Christopher Robert Cheney (20 December 1906 - 19 June 1987) was an English medieval historian, noted for his work on the medieval English church and the relations of the papacy with England, particularly in the age of Pope Innocent III.

==Background==
Cheney was born on 20 December 1906 in Banbury, Oxfordshire, the fourth and youngest son born to his parents George Gardner Cheney and Christina Stapleton Cheney (nee Bateman). The family's printing company, Cheney and Sons, was founded by an ancestor, John Cheney, in 1767. Later, Christopher collaborated with elder brothers John Cheney (b.1900) and Walter Gardener Cheney (b.1901) on writing histories of the firm, the first in 1936 and a second to celebrate its bicentenary in 1967. He was educated at Banbury County School and Wadham College, Oxford, where he graduated with first-class honours in 1928.

== Career ==
Cheney lectured at the University of Cairo, as Assistant Lecturer at University College, London (1931–1933), and then Bishop Fraser Lecturer in Ecclesiastical History University of Manchester (1933–1937) before returning to the Oxford in 1937 as reader in diplomatic and fellow of Magdalen College from 1938. He married Mary Gwendolen Hall on 24 August 1940.

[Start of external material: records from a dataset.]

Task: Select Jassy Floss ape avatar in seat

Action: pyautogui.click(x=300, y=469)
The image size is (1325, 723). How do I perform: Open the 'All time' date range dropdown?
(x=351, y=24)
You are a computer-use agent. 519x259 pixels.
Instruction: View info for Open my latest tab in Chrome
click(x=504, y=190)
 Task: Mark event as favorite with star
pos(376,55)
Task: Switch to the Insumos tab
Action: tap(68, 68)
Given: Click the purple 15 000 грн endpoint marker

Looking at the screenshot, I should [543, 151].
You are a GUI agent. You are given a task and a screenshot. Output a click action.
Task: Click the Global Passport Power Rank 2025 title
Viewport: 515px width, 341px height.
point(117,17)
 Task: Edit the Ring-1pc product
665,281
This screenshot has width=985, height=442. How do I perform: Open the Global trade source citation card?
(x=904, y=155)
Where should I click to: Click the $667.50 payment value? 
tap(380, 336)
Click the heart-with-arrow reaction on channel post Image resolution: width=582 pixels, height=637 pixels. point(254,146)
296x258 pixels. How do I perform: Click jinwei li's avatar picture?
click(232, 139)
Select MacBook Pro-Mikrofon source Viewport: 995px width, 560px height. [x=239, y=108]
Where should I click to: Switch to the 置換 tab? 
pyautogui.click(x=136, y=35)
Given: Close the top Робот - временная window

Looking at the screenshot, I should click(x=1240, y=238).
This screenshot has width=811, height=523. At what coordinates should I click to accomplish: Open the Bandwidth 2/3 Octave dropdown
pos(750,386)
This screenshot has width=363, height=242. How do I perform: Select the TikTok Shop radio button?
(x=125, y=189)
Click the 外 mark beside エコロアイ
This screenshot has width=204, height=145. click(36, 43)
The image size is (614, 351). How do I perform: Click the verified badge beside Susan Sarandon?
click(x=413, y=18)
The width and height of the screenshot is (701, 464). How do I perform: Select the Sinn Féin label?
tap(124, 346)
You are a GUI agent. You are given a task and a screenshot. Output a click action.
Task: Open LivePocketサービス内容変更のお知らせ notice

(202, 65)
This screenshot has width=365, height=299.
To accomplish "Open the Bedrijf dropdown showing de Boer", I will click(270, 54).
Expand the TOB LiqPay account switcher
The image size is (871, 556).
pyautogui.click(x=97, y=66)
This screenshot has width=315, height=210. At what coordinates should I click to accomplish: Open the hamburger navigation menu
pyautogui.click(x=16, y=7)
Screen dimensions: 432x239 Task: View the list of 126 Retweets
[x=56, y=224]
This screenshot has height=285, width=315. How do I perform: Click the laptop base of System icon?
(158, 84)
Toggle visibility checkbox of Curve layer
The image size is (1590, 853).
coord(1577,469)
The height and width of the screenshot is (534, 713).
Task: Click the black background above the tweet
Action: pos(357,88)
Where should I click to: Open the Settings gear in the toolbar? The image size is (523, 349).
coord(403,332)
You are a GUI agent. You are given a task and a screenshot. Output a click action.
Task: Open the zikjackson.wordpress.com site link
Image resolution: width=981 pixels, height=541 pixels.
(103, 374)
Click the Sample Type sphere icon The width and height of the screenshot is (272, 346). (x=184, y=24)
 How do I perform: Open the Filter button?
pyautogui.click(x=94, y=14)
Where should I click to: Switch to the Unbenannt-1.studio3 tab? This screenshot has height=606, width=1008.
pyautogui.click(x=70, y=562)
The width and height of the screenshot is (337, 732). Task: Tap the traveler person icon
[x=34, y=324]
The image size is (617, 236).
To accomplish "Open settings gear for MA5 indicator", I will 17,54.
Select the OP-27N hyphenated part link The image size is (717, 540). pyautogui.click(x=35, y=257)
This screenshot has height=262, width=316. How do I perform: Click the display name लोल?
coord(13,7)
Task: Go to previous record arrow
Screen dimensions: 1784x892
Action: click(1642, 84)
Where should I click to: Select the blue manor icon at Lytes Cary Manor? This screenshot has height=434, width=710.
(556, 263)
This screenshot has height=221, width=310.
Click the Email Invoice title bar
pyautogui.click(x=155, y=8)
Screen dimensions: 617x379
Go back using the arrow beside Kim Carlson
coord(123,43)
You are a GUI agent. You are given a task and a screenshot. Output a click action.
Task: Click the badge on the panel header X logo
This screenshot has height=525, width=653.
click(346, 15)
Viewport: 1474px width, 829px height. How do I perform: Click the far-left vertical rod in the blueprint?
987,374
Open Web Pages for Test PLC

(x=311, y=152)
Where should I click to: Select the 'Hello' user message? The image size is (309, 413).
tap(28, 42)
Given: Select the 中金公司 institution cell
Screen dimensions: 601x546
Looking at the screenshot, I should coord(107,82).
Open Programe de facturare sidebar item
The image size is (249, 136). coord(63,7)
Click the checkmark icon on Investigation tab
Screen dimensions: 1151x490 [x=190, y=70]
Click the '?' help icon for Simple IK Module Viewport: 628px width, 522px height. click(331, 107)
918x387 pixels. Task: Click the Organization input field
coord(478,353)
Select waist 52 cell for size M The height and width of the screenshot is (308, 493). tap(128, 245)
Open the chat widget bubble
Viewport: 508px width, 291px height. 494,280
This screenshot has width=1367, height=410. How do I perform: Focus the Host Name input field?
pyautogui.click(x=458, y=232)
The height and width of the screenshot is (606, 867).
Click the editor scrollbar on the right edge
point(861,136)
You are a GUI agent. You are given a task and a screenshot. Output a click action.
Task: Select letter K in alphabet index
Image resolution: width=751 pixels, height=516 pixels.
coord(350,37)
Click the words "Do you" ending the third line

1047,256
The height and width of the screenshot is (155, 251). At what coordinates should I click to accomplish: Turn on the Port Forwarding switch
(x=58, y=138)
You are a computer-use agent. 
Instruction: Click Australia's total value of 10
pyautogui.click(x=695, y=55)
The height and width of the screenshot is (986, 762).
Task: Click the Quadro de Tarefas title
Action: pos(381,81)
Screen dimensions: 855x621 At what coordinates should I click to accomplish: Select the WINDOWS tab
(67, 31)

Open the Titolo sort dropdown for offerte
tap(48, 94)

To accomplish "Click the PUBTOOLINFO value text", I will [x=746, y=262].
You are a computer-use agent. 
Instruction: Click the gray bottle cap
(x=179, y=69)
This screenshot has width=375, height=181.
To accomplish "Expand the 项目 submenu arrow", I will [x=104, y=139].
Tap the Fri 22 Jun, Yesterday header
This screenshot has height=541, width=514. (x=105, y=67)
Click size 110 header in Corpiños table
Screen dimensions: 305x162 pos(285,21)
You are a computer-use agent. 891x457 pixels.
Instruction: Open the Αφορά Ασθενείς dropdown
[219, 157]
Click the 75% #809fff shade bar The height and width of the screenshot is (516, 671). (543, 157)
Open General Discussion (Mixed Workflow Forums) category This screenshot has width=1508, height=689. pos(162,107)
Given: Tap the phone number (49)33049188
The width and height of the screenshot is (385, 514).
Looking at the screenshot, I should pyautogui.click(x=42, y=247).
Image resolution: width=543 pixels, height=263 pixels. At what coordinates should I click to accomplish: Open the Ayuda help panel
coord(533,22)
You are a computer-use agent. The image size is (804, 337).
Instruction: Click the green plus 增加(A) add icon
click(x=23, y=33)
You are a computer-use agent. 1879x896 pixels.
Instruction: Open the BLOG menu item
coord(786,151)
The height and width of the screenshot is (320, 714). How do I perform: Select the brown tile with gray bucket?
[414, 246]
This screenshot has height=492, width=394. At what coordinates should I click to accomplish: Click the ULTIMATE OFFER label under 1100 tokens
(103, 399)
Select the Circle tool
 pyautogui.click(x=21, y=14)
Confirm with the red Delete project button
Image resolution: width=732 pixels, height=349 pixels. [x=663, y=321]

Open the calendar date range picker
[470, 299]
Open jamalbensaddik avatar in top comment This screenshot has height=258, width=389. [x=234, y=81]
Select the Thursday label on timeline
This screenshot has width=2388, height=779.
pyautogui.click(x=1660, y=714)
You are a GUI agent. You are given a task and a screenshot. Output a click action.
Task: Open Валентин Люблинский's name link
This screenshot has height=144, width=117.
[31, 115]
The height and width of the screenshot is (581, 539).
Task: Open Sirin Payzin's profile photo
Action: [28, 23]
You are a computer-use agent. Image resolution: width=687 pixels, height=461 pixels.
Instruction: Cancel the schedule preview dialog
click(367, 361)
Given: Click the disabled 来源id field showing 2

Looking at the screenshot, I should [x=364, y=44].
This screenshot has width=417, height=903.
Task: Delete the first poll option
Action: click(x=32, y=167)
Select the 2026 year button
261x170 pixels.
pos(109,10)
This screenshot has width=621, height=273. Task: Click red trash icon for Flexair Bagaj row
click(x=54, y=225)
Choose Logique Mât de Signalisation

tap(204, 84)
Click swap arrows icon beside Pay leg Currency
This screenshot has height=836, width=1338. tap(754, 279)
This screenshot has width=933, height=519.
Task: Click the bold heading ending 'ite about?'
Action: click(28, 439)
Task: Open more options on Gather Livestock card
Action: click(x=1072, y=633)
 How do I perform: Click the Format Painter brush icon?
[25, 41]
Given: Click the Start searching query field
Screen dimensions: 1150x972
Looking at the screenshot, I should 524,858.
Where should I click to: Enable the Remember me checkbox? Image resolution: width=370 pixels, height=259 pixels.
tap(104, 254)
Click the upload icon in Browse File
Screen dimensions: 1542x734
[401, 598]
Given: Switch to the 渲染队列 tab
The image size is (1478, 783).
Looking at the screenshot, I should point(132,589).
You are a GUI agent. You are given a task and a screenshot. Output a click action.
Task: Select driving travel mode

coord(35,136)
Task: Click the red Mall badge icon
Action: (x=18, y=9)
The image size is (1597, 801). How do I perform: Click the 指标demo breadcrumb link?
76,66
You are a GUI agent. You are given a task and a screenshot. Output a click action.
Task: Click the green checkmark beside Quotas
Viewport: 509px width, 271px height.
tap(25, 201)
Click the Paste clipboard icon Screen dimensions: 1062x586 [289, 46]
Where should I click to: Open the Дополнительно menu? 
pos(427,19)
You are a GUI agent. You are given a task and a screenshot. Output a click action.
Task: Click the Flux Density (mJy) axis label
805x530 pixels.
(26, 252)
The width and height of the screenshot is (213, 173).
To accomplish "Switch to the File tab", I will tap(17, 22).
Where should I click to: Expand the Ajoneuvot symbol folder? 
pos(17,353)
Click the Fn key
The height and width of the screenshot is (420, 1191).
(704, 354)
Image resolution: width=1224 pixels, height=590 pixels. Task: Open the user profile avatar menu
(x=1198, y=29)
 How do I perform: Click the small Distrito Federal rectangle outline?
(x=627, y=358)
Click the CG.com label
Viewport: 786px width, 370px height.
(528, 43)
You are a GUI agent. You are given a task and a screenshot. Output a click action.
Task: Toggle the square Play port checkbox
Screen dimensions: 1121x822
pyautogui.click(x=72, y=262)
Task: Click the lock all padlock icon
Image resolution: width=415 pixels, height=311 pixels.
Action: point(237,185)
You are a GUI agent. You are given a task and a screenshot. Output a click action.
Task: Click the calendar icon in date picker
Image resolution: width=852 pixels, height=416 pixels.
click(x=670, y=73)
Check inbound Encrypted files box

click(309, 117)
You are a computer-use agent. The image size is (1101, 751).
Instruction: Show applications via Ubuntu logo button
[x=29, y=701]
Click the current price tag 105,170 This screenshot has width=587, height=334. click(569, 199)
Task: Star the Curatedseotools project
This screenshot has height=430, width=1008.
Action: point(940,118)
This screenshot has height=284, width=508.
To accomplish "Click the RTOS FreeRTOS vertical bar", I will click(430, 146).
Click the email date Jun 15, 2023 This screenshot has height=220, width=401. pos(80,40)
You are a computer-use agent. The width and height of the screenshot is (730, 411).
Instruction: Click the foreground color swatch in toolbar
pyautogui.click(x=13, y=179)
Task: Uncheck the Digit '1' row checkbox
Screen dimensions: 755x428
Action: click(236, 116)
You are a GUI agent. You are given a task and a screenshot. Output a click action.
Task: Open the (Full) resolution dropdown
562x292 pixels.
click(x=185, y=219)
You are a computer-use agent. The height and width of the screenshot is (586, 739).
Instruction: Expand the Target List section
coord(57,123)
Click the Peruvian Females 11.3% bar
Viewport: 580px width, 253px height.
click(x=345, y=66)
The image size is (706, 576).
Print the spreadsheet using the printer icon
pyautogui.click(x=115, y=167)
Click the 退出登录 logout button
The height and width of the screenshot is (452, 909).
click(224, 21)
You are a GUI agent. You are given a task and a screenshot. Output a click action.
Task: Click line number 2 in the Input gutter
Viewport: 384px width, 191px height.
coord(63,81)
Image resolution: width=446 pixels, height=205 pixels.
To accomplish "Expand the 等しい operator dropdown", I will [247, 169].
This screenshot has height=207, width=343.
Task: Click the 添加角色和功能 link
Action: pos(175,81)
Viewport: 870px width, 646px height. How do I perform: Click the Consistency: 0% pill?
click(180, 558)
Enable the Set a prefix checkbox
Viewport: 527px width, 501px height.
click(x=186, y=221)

After war service with MI5, Cheney took the chair in medieval history at Manchester in 1945 and was elected a Member of Manchester Literary and Philosophical Society in 1946 while living in Withington, Manchester. During this time, he was involved in the Manchester Branch of the Historical Association, was a Feoffee of Chetham's School and served as President of the Lancashire Parish Register Society from 1946 to 1955. He was a Member of the Canterbury and York Society serving as Treasurer (1942–61) then President (1961–8).

Cheney remained at Manchester until he was elected Professor of Medieval History at the University of Cambridge in 1955. He was invited to deliver the Ford Lectures at the University of Oxford in 1956. He remained at Cambridge as a fellow of Corpus Christi College until his retirement in 1972. He was elected an Honorary Fellow of Wadham College, Oxford in 1968.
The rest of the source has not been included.